The response is usually something like this: Scholarship and teaching are not at odds with each other. Instead, if professors are deeply involved in producing the most current scholarship, they will be all the better at teaching their students.

I see two problems with this response. First, I doubt that it is true, at least as to most undergraduate students. For example, a university sophomore might take a semester-long survey of political science. Is there any actual evidence that the sorts of people who write the latest articles seen here or here are better at teaching an introductory survey course? In particular, are they better than a professor who spends the bulk of his/her time thinking about how to teach an effective introductory survey course? Color me skeptical.
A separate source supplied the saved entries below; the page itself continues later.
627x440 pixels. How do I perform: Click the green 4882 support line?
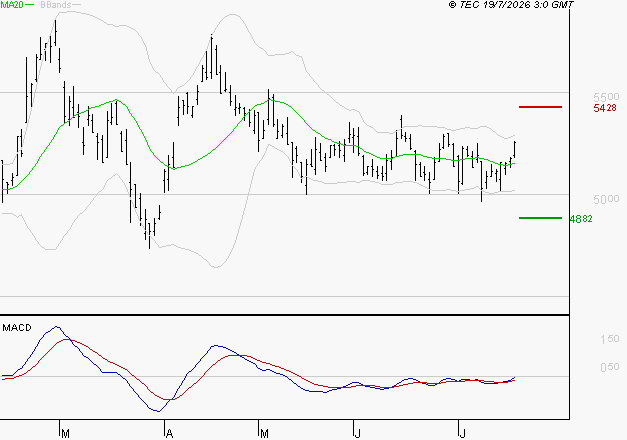pos(540,218)
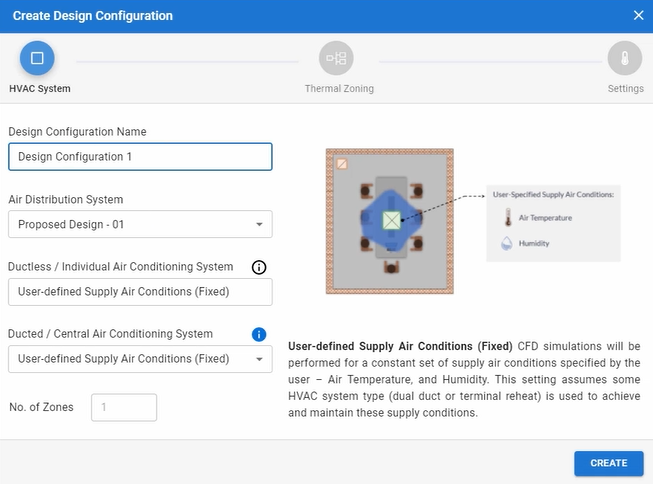Image resolution: width=653 pixels, height=484 pixels.
Task: Click the HVAC System step circle icon
Action: pos(37,58)
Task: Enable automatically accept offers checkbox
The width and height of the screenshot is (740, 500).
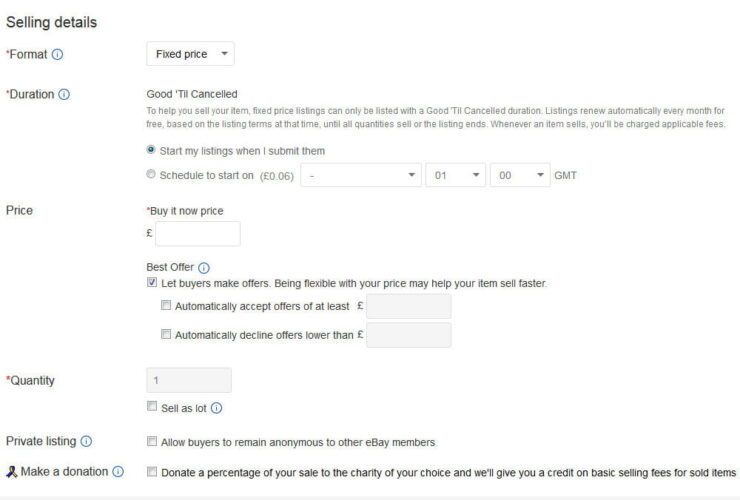Action: [x=166, y=306]
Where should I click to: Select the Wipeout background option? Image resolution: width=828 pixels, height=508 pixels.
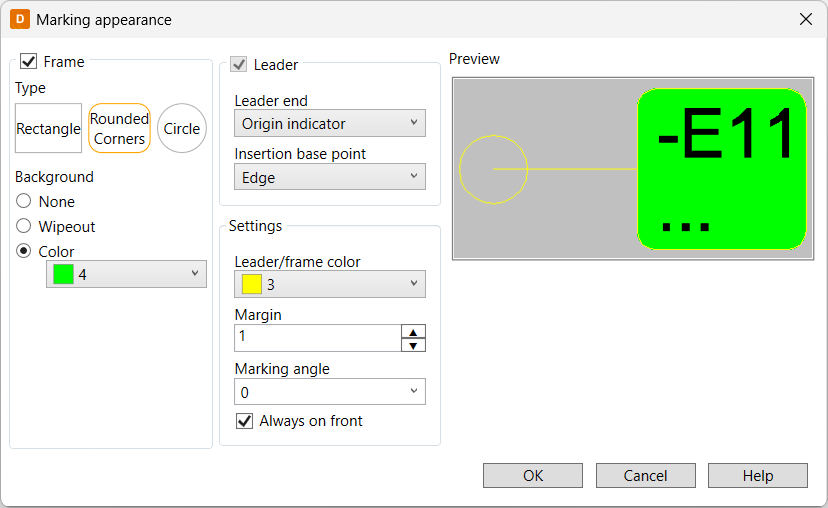pos(23,226)
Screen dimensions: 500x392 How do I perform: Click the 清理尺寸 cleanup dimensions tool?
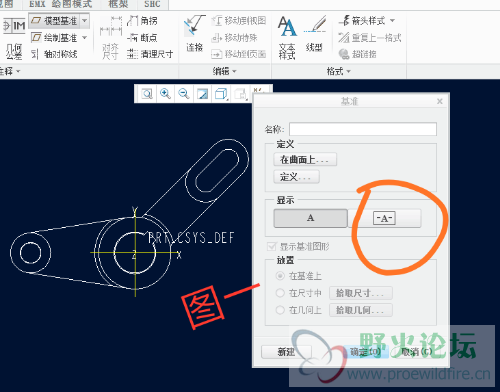(150, 54)
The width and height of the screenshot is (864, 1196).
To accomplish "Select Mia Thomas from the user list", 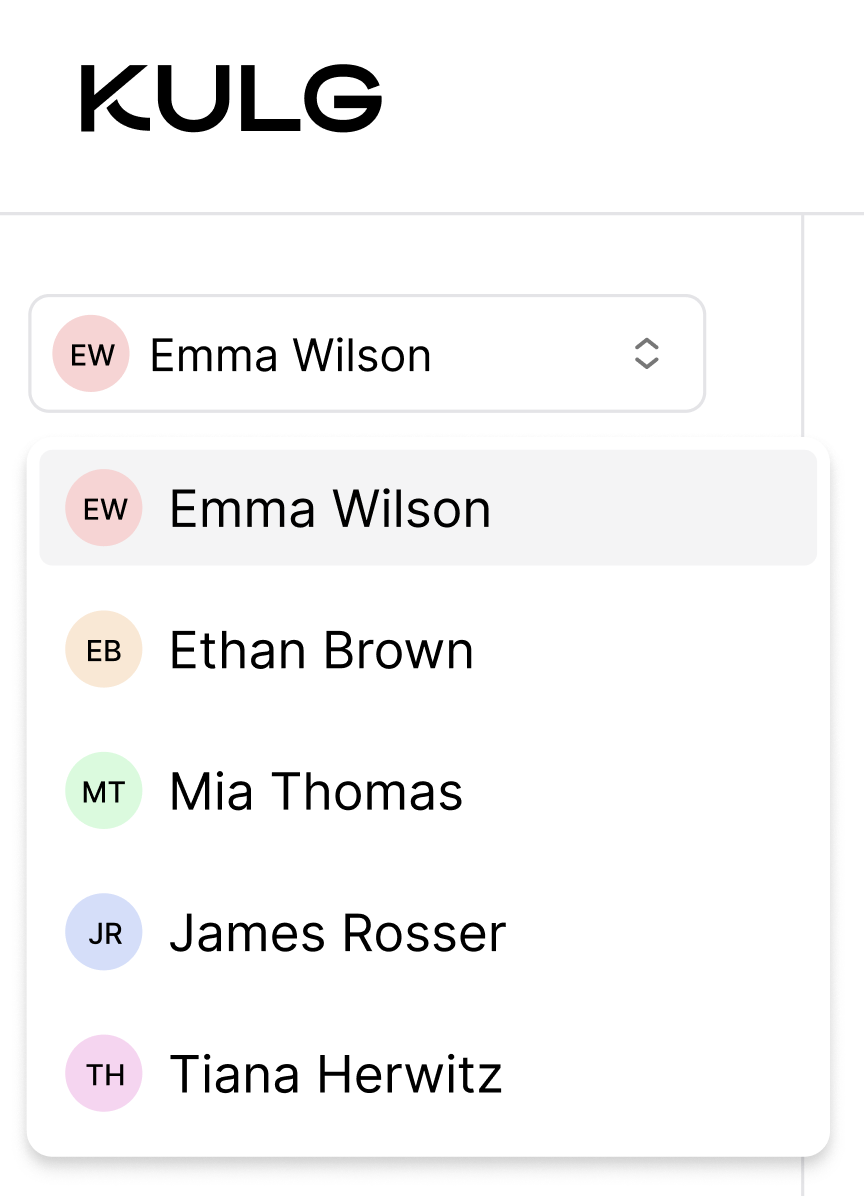I will tap(316, 791).
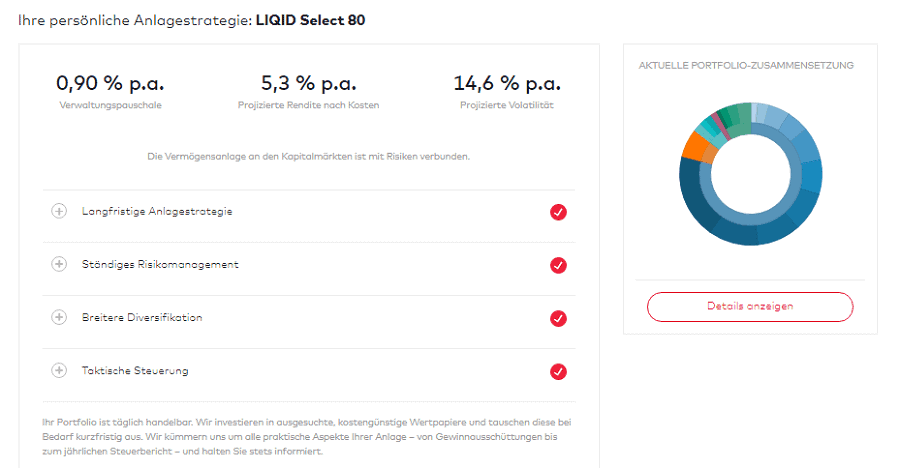Click red checkmark beside Ständiges Risikomanagement
The image size is (900, 468).
[558, 265]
Second, I suspect that the more important relationship between teaching and scholarship is the other way around. That is, what's really going on is that the act of preparing for and teaching a class improves a professor's ability to produce thoughtful scholarship.

Let me explain why I think this. I've written several law review articles over the past several years myself. One thing that I've noticed is that if I go back to a law review article I wrote three or four years ago, it can almost be like reading someone else's work. I find myself thinking, "Hmm, I'd forgotten that I made that point," or being unable to remember exactly what was said in various sources that I had cited, etc.
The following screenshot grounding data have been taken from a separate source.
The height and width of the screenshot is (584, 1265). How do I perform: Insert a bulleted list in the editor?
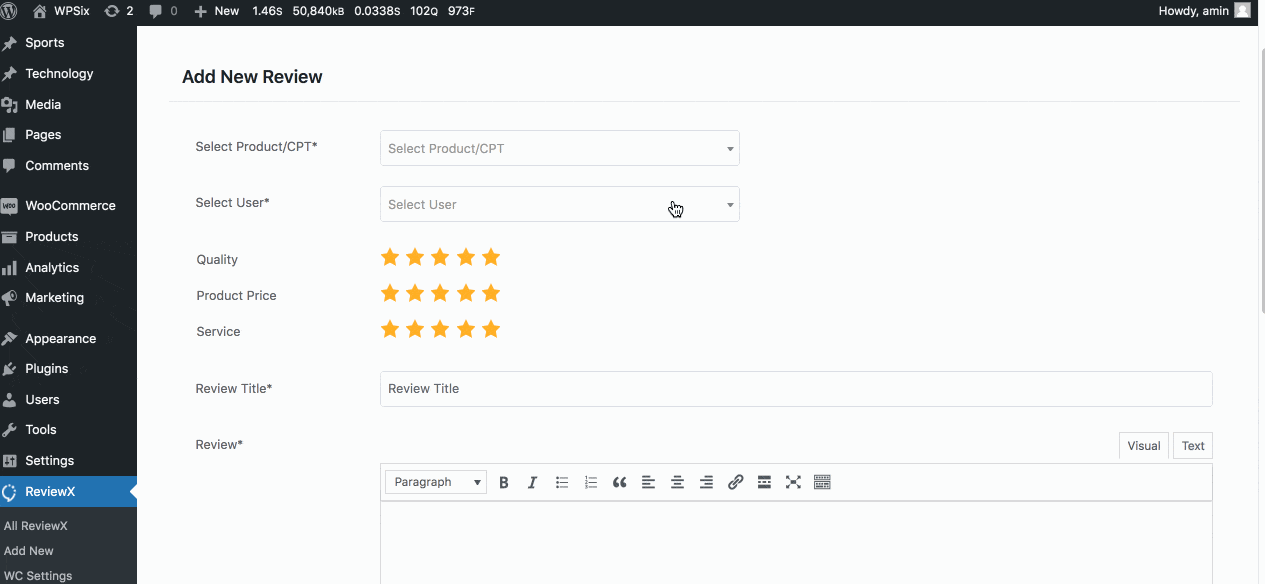click(x=562, y=482)
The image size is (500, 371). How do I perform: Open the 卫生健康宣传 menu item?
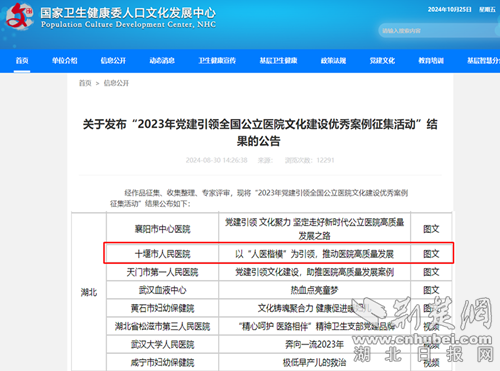[x=217, y=61]

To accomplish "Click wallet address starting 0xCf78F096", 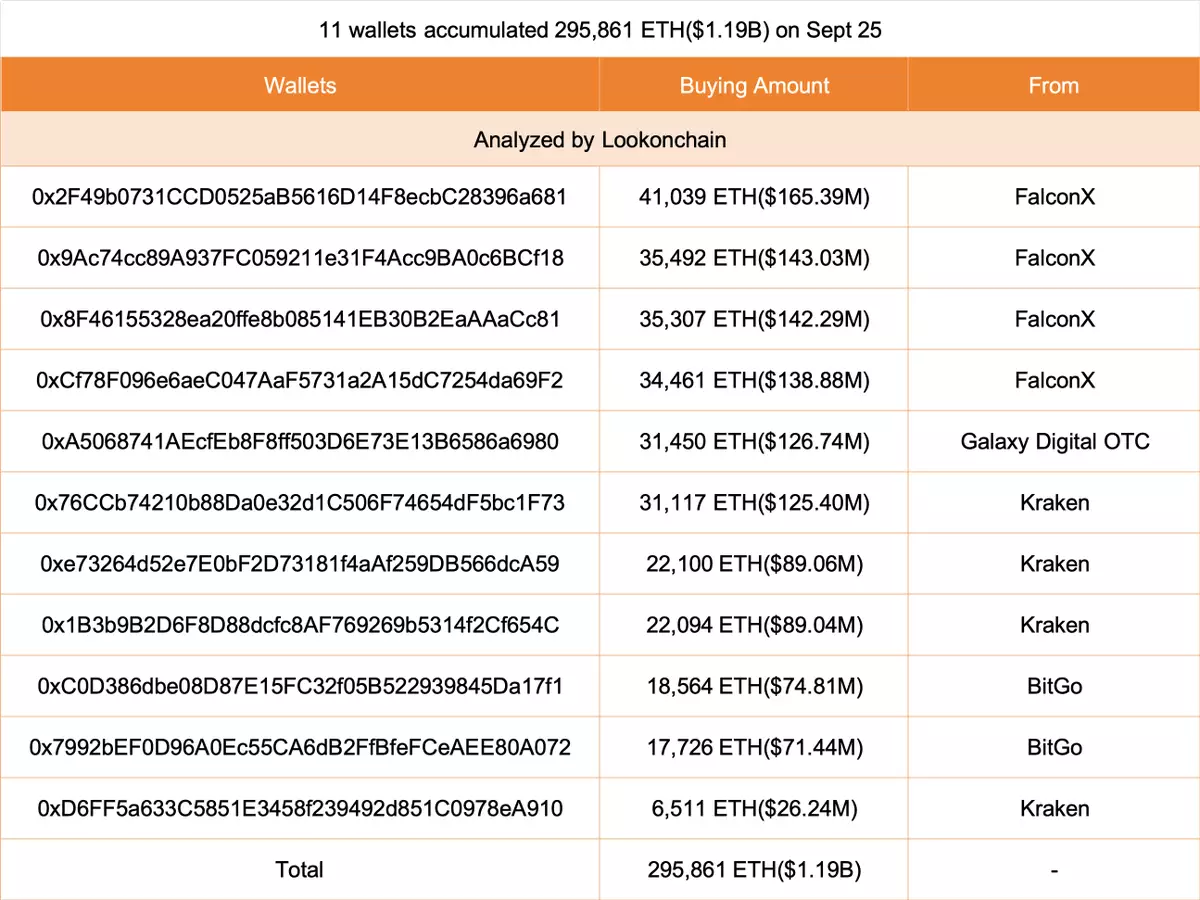I will pyautogui.click(x=300, y=380).
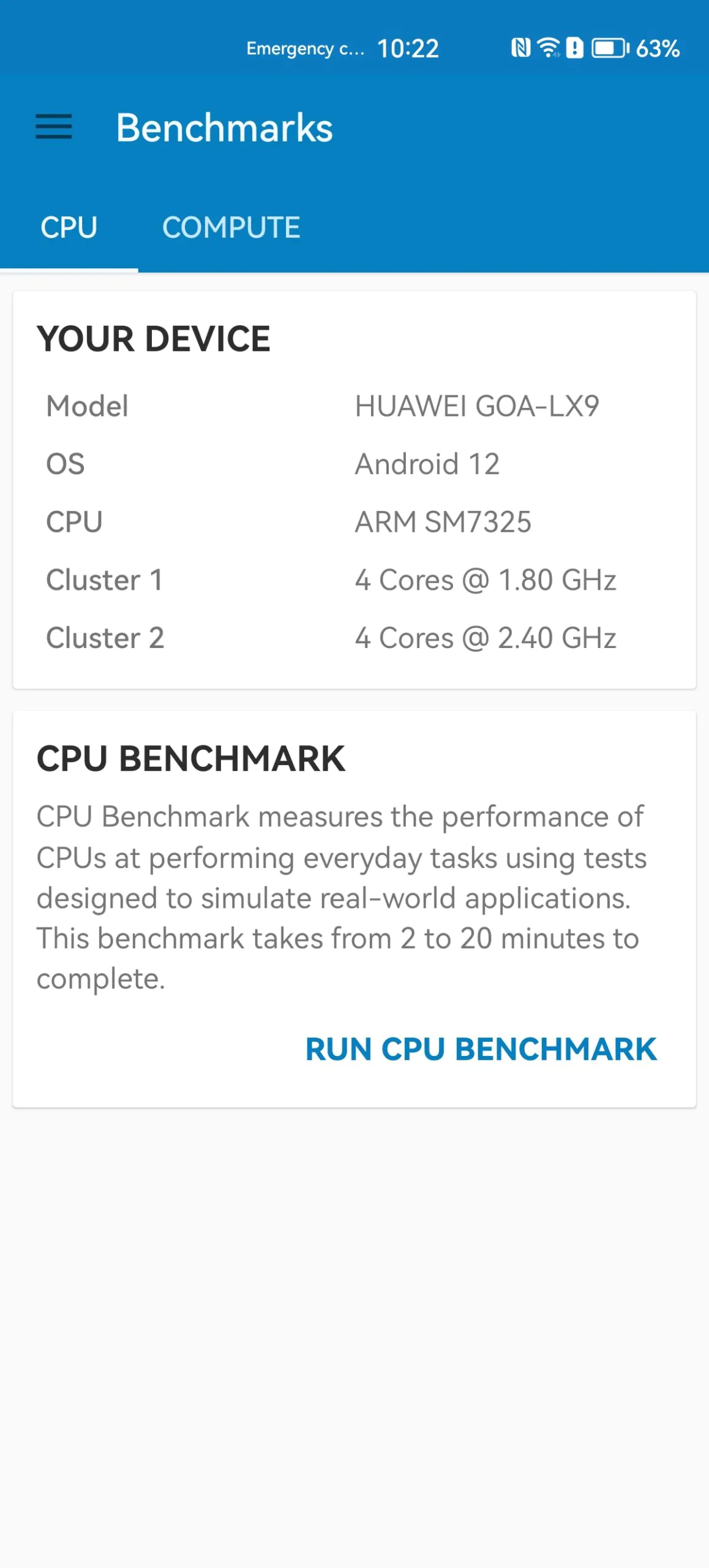This screenshot has width=709, height=1568.
Task: Select the Cluster 1 cores row
Action: (354, 580)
Why is this? For one simple reason: No matter how intensely you study a particular subject, if time goes by without regular review, it's easy for the details to slip from your memory. But teaching a course inherently requires regular review -- not just of your own scholarship on a given subject, but of everything else that is relevant to that subject. If you're going to stand in front of a group of people and explain a particular legal subject, you have to know the ins and outs of all the important cases/statutes/commentary. It's not enough to know this stuff "on paper" -- you have to know it stone cold, so that you can answer practically any question that students might throw your way.

What's more, you have to know the subject well enough to explain it to beginners. I think that this requires more in-depth knowledge than merely being able to converse with other "experts." When you're talking to beginners, you have to understand the topic well enough to boil it down to the basics. You can't get away with casually referring to some abstraction on the assumption that everyone else will know what you're talking about.
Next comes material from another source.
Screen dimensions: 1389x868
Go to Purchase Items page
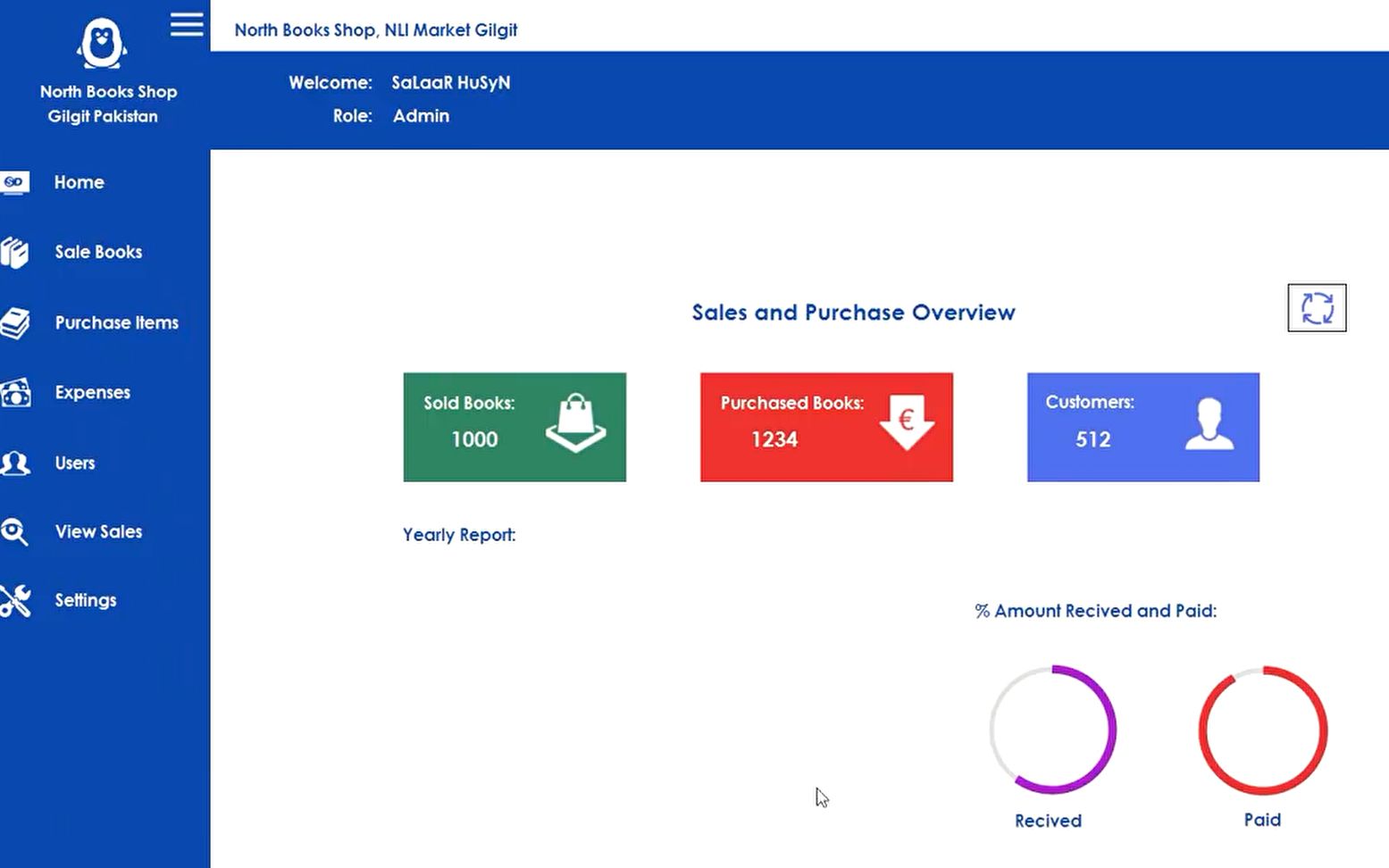117,322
In turn, because teaching a class forces you to master a subject in such great detail that you can readily speak about it off the top of your head, your own scholarship in that area will likely be more informed, more thought-out, possibly even more creative.

I'm just guessing here, but I think it's a good guess.

1 Comments:

Blogger Michael Simpson said...

I think there's something to this (and blogged about it over at The Reform Club), but it's worth noting that for many professors, even when they teach introductory courses, they just trot out the same stuff to use year after year. What's more, the incentives in academia are all skewed against teaching. At a research university, so long as you're not a horribly bad teacher, you can still get tenure and further promotions provided you publish. Switch that around and you're sending out your CV, looking for a new job.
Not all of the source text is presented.